Your objective:
Could you reproduce the listing below word for word, from its first line to its last?

Given entries:
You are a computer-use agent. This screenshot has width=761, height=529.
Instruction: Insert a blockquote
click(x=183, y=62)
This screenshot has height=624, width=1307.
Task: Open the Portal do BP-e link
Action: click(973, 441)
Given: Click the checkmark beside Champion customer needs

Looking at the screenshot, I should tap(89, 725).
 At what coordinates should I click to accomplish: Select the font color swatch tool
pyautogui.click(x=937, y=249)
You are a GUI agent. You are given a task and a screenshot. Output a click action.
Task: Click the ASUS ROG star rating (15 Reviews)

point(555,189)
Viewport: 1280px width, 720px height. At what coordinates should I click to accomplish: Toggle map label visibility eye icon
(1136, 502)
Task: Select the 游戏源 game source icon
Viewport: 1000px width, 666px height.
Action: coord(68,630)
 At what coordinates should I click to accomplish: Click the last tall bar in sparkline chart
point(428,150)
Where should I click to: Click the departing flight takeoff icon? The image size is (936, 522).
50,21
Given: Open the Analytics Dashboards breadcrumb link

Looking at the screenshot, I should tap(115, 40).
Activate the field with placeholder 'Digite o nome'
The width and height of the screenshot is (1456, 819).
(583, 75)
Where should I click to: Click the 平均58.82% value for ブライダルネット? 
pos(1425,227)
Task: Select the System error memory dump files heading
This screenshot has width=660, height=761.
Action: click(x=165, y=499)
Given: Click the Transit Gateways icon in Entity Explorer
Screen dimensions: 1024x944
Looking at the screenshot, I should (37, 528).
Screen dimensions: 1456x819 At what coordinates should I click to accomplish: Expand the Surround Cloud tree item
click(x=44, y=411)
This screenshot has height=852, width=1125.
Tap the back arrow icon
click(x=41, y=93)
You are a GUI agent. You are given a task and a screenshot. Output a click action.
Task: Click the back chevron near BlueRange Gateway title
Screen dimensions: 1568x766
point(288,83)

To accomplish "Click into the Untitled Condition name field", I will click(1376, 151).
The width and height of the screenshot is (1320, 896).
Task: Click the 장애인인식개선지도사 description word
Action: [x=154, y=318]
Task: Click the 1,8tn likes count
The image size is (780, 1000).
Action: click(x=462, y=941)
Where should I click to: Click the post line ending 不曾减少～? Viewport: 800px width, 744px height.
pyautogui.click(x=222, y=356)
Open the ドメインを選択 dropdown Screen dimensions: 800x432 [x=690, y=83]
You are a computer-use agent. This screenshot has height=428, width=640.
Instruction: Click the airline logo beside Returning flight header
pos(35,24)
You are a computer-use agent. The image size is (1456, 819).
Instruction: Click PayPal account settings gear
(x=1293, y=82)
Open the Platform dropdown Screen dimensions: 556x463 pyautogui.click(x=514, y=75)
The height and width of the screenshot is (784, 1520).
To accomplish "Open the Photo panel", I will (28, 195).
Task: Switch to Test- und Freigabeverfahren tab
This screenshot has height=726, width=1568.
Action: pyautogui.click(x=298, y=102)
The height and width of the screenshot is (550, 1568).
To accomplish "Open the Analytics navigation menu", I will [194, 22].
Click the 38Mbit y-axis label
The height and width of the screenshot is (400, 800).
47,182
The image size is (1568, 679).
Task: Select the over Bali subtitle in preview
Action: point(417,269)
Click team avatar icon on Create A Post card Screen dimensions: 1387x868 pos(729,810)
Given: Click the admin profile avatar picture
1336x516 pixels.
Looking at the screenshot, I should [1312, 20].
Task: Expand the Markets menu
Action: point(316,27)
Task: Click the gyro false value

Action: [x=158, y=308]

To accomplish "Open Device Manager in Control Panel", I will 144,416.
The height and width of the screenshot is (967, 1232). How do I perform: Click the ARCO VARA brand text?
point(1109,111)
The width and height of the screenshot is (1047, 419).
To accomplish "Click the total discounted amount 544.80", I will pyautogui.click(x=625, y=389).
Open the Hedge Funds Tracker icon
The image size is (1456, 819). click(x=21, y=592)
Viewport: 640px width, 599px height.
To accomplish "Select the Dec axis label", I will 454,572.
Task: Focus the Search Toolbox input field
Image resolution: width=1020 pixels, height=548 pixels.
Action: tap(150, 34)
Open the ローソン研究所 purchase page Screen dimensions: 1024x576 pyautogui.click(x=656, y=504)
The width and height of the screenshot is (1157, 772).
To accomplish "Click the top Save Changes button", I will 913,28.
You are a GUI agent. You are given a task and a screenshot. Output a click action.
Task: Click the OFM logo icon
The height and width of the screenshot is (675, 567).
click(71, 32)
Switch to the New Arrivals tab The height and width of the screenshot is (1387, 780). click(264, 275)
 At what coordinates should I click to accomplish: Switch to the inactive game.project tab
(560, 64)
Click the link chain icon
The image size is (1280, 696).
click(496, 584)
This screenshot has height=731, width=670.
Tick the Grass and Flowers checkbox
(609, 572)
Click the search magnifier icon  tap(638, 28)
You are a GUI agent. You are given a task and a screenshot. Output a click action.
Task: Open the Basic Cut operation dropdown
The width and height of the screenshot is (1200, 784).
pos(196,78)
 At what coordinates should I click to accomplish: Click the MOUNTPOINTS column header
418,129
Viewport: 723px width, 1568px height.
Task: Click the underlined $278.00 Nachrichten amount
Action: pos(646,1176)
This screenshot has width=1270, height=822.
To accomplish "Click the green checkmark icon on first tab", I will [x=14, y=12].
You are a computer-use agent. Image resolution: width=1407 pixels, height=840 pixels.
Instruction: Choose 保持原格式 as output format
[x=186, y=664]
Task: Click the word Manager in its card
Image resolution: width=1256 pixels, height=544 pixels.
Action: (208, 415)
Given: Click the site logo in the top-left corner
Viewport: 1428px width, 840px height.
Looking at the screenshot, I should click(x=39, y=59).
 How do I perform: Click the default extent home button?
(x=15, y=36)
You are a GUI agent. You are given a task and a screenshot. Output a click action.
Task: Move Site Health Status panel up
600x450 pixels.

Answer to the exercise:
You are a computer-use agent. This screenshot has width=761, height=529.
Instruction: Insert a blockquote
click(x=183, y=62)
This screenshot has height=624, width=1307.
Task: Open the Portal do BP-e link
Action: click(973, 441)
Given: Click the checkmark beside Champion customer needs

Looking at the screenshot, I should tap(89, 725).
 At what coordinates should I click to accomplish: Select the font color swatch tool
pyautogui.click(x=937, y=249)
You are a GUI agent. You are given a task and a screenshot. Output a click action.
Task: Click the ASUS ROG star rating (15 Reviews)

point(555,189)
Viewport: 1280px width, 720px height. At what coordinates should I click to accomplish: Toggle map label visibility eye icon
(1136, 502)
Task: Select the 游戏源 game source icon
Viewport: 1000px width, 666px height.
Action: coord(68,630)
 At what coordinates should I click to accomplish: Click the last tall bar in sparkline chart
point(428,150)
Where should I click to: Click the departing flight takeoff icon? The image size is (936, 522).
50,21
Given: Open the Analytics Dashboards breadcrumb link

Looking at the screenshot, I should tap(115, 40).
Activate the field with placeholder 'Digite o nome'
The width and height of the screenshot is (1456, 819).
(583, 75)
Where should I click to: Click the 平均58.82% value for ブライダルネット? 
pos(1425,227)
Task: Select the System error memory dump files heading
This screenshot has width=660, height=761.
Action: click(x=165, y=499)
Given: Click the Transit Gateways icon in Entity Explorer
Screen dimensions: 1024x944
Looking at the screenshot, I should (37, 528).
Screen dimensions: 1456x819 At what coordinates should I click to accomplish: Expand the Surround Cloud tree item
click(x=44, y=411)
This screenshot has height=852, width=1125.
Tap the back arrow icon
click(x=41, y=93)
You are a GUI agent. You are given a task and a screenshot. Output a click action.
Task: Click the back chevron near BlueRange Gateway title
Screen dimensions: 1568x766
point(288,83)

To accomplish "Click into the Untitled Condition name field", I will click(1376, 151).
The width and height of the screenshot is (1320, 896).
Task: Click the 장애인인식개선지도사 description word
Action: [x=154, y=318]
Task: Click the 1,8tn likes count
The image size is (780, 1000).
Action: click(x=462, y=941)
Where should I click to: Click the post line ending 不曾减少～? Viewport: 800px width, 744px height.
pyautogui.click(x=222, y=356)
Open the ドメインを選択 dropdown Screen dimensions: 800x432 [x=690, y=83]
You are a computer-use agent. This screenshot has height=428, width=640.
Instruction: Click the airline logo beside Returning flight header
pos(35,24)
You are a computer-use agent. The image size is (1456, 819).
Instruction: Click PayPal account settings gear
(x=1293, y=82)
Open the Platform dropdown Screen dimensions: 556x463 pyautogui.click(x=514, y=75)
The height and width of the screenshot is (784, 1520).
To accomplish "Open the Photo panel", I will (28, 195).
Task: Switch to Test- und Freigabeverfahren tab
This screenshot has height=726, width=1568.
Action: pyautogui.click(x=298, y=102)
The height and width of the screenshot is (550, 1568).
To accomplish "Open the Analytics navigation menu", I will [194, 22].
Click the 38Mbit y-axis label
The height and width of the screenshot is (400, 800).
47,182
The image size is (1568, 679).
Task: Select the over Bali subtitle in preview
Action: point(417,269)
Click team avatar icon on Create A Post card Screen dimensions: 1387x868 pos(729,810)
Given: Click the admin profile avatar picture
1336x516 pixels.
Looking at the screenshot, I should [1312, 20].
Task: Expand the Markets menu
Action: point(316,27)
Task: Click the gyro false value

Action: [x=158, y=308]

To accomplish "Open Device Manager in Control Panel", I will 144,416.
The height and width of the screenshot is (967, 1232). How do I perform: Click the ARCO VARA brand text?
point(1109,111)
The width and height of the screenshot is (1047, 419).
To accomplish "Click the total discounted amount 544.80", I will pyautogui.click(x=625, y=389).
Open the Hedge Funds Tracker icon
The image size is (1456, 819). click(x=21, y=592)
Viewport: 640px width, 599px height.
To accomplish "Select the Dec axis label", I will 454,572.
Task: Focus the Search Toolbox input field
Image resolution: width=1020 pixels, height=548 pixels.
Action: tap(150, 34)
Open the ローソン研究所 purchase page Screen dimensions: 1024x576 pyautogui.click(x=656, y=504)
The width and height of the screenshot is (1157, 772).
To accomplish "Click the top Save Changes button", I will 913,28.
You are a GUI agent. You are given a task and a screenshot. Output a click action.
Task: Click the OFM logo icon
The height and width of the screenshot is (675, 567).
click(71, 32)
Switch to the New Arrivals tab The height and width of the screenshot is (1387, 780). click(264, 275)
 At what coordinates should I click to accomplish: Switch to the inactive game.project tab
(560, 64)
Click the link chain icon
The image size is (1280, 696).
click(496, 584)
This screenshot has height=731, width=670.
Tick the Grass and Flowers checkbox
(609, 572)
Click the search magnifier icon  tap(638, 28)
You are a GUI agent. You are given a task and a screenshot. Output a click action.
Task: Open the Basic Cut operation dropdown
The width and height of the screenshot is (1200, 784).
pos(196,78)
 At what coordinates should I click to accomplish: Click the MOUNTPOINTS column header
418,129
Viewport: 723px width, 1568px height.
Task: Click the underlined $278.00 Nachrichten amount
Action: pos(646,1176)
This screenshot has width=1270, height=822.
To accomplish "Click the green checkmark icon on first tab", I will [x=14, y=12].
You are a computer-use agent. Image resolution: width=1407 pixels, height=840 pixels.
Instruction: Choose 保持原格式 as output format
[x=186, y=664]
Task: Click the word Manager in its card
Image resolution: width=1256 pixels, height=544 pixels.
Action: (208, 415)
Given: Click the site logo in the top-left corner
Viewport: 1428px width, 840px height.
Looking at the screenshot, I should click(x=39, y=59).
 How do I perform: Click the default extent home button?
(x=15, y=36)
You are a GUI agent. You are given a task and a screenshot. Output a click action.
Task: Move Site Health Status panel up
600x450 pixels.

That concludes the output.